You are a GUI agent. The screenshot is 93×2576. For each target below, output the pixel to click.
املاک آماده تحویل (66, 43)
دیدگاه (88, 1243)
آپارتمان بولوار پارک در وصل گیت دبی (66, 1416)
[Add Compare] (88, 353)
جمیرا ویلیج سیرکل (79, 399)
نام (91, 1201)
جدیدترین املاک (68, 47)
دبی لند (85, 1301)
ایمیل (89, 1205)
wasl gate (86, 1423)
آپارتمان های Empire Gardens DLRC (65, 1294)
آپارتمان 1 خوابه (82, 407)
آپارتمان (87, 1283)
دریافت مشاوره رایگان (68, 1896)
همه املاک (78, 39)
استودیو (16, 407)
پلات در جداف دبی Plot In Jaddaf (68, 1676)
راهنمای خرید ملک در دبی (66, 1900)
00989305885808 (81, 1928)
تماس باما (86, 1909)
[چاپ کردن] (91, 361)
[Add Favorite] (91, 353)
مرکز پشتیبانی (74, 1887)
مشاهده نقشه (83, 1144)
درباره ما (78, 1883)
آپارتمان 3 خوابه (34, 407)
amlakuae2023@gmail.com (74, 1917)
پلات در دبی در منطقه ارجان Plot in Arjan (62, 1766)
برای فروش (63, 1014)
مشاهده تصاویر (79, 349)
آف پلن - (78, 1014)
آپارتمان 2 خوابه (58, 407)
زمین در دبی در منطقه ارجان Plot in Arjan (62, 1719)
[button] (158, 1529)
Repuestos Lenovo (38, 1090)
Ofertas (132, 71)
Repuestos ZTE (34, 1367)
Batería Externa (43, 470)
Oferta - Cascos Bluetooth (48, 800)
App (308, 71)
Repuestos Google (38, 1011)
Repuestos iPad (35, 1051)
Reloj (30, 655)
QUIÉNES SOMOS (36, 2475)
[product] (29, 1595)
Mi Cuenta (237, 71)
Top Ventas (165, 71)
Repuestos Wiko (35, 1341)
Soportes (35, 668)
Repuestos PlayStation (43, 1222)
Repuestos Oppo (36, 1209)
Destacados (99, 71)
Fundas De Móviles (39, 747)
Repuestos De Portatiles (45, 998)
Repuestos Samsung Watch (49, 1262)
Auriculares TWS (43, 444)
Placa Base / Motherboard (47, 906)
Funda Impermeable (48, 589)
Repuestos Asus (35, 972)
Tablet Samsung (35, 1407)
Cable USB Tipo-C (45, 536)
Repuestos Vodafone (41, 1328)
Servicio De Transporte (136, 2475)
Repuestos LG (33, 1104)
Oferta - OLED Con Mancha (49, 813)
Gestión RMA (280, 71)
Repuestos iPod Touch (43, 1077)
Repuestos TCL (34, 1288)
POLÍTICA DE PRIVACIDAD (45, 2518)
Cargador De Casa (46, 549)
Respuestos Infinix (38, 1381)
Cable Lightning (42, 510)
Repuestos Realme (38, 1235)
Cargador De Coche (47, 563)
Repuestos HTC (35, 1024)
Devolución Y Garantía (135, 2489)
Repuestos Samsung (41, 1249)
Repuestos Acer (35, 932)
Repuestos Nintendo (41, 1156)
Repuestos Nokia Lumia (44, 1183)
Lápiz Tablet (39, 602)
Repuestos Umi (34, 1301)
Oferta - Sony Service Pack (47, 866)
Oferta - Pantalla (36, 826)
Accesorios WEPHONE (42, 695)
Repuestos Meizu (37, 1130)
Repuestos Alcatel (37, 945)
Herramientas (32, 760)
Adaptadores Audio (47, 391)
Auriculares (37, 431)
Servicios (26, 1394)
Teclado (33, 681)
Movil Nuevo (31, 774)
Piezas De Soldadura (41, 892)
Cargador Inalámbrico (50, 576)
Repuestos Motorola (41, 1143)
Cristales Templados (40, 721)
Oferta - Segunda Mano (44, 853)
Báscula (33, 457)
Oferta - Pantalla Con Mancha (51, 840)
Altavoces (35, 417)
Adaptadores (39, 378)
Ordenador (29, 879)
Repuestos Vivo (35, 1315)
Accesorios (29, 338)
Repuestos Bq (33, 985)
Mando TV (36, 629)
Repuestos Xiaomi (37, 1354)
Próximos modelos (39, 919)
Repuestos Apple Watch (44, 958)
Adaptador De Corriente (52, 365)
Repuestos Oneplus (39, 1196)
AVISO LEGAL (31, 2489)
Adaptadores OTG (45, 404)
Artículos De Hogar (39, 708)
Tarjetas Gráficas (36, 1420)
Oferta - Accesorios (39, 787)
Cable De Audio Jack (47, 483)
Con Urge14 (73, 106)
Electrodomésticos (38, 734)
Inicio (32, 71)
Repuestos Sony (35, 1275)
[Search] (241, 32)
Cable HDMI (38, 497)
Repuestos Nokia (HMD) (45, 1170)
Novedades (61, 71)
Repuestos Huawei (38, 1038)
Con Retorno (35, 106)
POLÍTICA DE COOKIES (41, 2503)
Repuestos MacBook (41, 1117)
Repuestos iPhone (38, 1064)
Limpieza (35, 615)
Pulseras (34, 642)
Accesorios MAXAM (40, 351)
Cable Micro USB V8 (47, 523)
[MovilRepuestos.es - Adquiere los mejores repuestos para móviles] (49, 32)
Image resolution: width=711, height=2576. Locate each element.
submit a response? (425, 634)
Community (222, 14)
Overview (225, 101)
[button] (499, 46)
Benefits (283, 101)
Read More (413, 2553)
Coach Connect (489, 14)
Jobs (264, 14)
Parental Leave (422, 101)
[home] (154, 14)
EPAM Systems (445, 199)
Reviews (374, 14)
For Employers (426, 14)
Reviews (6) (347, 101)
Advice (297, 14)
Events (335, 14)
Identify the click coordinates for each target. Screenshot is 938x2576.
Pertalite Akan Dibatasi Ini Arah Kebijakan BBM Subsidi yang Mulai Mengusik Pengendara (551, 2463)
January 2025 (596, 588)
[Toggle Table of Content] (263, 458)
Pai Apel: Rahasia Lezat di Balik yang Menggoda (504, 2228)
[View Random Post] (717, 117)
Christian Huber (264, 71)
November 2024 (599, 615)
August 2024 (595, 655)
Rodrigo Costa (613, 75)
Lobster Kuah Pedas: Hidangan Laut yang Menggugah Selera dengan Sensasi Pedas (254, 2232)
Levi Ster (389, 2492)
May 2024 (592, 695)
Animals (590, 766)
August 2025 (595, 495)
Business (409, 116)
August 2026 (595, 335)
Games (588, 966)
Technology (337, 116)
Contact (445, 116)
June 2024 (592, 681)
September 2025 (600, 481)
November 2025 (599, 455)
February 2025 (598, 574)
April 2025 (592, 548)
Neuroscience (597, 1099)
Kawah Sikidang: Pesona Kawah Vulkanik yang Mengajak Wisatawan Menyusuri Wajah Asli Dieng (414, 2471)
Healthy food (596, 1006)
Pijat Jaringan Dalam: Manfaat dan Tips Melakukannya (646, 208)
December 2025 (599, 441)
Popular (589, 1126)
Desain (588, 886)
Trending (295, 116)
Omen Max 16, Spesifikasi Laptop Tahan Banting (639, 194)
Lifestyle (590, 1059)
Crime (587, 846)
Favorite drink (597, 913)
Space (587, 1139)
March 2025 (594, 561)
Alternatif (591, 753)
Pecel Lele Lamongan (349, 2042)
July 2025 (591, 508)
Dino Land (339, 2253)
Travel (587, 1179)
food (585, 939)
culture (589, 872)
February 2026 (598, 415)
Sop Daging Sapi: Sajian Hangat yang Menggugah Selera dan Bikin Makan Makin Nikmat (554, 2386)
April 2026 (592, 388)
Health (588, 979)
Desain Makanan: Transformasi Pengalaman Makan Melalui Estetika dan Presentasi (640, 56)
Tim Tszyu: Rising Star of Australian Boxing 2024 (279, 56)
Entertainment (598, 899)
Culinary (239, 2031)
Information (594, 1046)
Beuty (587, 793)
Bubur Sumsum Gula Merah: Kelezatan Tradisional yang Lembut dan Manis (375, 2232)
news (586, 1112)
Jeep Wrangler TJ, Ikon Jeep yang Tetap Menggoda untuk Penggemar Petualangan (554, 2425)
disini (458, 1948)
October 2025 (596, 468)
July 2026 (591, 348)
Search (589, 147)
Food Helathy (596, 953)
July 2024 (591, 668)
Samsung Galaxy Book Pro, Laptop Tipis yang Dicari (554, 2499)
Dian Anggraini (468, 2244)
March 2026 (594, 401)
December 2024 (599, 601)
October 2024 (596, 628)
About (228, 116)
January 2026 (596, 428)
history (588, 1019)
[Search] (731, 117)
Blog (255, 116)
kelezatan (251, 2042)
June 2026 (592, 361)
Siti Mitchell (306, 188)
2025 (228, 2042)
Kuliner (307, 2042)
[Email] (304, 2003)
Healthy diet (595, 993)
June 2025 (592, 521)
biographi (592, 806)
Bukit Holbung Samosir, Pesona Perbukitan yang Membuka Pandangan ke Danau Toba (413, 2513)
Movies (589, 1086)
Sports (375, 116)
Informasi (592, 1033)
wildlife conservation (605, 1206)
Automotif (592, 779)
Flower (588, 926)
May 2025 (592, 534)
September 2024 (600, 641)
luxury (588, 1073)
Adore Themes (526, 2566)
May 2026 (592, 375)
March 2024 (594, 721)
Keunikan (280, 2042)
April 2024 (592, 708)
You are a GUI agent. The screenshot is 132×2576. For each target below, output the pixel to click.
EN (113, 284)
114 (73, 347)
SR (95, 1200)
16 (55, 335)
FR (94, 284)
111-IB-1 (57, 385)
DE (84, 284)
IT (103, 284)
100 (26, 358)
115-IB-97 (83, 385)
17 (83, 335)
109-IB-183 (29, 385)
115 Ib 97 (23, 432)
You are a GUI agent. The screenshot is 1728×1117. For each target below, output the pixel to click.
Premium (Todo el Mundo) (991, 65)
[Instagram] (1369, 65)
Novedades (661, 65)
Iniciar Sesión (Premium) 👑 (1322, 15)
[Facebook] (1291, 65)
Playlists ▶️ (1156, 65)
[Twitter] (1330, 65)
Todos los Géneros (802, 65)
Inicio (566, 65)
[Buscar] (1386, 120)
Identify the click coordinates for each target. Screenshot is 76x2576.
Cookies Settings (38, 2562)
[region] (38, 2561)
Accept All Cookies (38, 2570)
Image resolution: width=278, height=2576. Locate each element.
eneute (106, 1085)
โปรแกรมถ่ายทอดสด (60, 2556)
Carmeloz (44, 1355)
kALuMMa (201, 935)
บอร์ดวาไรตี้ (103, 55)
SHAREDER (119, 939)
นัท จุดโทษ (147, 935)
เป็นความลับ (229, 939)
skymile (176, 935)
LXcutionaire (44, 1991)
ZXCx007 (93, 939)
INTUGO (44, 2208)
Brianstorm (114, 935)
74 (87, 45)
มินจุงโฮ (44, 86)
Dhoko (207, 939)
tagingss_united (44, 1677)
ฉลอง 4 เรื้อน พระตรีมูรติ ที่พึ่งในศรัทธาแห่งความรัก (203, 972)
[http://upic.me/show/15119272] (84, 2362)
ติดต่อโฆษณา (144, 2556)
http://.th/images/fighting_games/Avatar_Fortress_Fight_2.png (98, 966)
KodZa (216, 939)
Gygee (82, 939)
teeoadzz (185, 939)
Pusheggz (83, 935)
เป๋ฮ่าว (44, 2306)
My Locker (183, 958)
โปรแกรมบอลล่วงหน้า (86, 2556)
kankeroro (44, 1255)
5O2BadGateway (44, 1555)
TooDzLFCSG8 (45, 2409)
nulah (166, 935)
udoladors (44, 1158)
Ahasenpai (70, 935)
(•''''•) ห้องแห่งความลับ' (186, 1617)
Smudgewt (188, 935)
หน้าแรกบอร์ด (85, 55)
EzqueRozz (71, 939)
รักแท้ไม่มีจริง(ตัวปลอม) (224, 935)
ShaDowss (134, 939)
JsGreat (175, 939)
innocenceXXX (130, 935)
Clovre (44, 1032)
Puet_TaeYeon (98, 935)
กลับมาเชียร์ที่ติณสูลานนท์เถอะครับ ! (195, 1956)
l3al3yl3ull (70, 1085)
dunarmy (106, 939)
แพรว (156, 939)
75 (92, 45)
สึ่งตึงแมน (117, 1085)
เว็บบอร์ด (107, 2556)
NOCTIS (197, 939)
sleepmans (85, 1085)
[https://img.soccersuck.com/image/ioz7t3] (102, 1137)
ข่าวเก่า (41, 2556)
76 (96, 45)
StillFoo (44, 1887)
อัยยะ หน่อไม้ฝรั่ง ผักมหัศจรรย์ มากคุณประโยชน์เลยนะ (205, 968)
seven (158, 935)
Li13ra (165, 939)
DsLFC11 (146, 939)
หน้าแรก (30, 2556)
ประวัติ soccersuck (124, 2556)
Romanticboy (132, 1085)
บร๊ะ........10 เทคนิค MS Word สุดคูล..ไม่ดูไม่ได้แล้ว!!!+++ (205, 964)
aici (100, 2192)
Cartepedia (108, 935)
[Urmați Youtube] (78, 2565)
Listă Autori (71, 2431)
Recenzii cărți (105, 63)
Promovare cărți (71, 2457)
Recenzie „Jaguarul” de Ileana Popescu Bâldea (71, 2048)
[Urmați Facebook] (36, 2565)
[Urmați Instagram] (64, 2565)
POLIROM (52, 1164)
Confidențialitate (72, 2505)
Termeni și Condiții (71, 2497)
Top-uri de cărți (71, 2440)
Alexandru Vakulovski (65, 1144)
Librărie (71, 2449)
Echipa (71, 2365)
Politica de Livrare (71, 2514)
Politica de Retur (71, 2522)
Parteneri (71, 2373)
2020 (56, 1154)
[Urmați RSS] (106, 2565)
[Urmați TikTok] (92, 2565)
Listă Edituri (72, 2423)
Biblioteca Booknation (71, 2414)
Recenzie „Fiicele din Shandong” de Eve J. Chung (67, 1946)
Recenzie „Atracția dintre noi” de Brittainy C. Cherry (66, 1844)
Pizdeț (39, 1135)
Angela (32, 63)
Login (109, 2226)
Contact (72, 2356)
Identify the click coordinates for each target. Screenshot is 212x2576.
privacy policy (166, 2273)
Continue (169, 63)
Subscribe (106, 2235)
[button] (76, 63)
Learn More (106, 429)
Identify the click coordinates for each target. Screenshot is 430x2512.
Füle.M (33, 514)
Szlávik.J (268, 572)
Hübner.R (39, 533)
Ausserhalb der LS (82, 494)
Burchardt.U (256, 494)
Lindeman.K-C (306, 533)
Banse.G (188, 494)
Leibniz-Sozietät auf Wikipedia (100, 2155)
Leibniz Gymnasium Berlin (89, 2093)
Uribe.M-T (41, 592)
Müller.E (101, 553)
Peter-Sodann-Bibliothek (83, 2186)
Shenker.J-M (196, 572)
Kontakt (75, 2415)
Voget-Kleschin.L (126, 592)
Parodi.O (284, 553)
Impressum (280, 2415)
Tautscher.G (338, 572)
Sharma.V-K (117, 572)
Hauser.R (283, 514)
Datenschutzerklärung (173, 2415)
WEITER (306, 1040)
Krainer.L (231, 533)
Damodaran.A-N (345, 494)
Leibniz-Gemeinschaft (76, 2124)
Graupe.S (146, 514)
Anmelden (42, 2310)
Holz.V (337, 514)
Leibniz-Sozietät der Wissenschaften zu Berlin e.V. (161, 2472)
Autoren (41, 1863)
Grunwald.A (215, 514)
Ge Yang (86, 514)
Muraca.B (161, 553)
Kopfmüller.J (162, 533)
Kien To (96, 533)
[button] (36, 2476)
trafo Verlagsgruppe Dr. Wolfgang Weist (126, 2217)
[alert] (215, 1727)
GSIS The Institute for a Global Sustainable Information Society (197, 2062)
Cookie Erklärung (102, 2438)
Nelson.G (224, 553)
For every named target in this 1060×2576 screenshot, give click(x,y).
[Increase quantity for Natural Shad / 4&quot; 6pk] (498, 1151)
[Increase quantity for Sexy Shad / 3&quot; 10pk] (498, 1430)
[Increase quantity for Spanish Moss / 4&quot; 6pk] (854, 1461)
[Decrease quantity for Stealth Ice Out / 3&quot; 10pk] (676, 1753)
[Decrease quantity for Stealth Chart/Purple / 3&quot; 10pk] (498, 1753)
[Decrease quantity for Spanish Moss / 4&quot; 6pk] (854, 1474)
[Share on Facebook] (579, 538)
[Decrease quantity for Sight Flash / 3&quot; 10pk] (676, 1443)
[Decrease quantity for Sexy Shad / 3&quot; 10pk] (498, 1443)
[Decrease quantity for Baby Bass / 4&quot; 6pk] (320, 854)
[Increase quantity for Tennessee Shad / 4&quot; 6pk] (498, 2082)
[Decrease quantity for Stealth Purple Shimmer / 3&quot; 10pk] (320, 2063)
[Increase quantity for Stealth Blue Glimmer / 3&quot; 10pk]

**What you need to do:**
Reproduce exactly, and only, the part of the listing above that begins at the line with "Search (589, 147)" and goes on through the line with "Novedades (661, 65)".

**Task response:**
Search (589, 147)
Food Helathy (596, 953)
July 2024 (591, 668)
Samsung Galaxy Book Pro, Laptop Tipis yang Dicari (554, 2499)
Dian Anggraini (468, 2244)
March 2026 (594, 401)
December 2024 (599, 601)
October 2024 (596, 628)
About (228, 116)
January 2026 (596, 428)
history (588, 1019)
[Search] (731, 117)
Blog (255, 116)
kelezatan (251, 2042)
June 2026 (592, 361)
Siti Mitchell (306, 188)
2025 (228, 2042)
Kuliner (307, 2042)
[Email] (304, 2003)
Healthy diet (595, 993)
June 2025 (592, 521)
biographi (592, 806)
Bukit Holbung Samosir, Pesona Perbukitan yang Membuka Pandangan ke Danau Toba (413, 2513)
Movies (589, 1086)
Sports (375, 116)
Informasi (592, 1033)
wildlife conservation (605, 1206)
Automotif (592, 779)
Flower (588, 926)
May 2025 (592, 534)
September 2024 (600, 641)
luxury (588, 1073)
Adore Themes (526, 2566)
May 2026 (592, 375)
March 2024 (594, 721)
Keunikan (280, 2042)
April 2024 (592, 708)
You are a GUI agent. The screenshot is 132×2576. For each target below, output the pixel to click.
EN (113, 284)
114 (73, 347)
SR (95, 1200)
16 (55, 335)
FR (94, 284)
111-IB-1 (57, 385)
DE (84, 284)
IT (103, 284)
100 (26, 358)
115-IB-97 (83, 385)
17 (83, 335)
109-IB-183 (29, 385)
115 Ib 97 (23, 432)
You are a GUI agent. The screenshot is 1728×1117. For each target below, output the pixel to click.
Premium (Todo el Mundo) (991, 65)
[Instagram] (1369, 65)
Novedades (661, 65)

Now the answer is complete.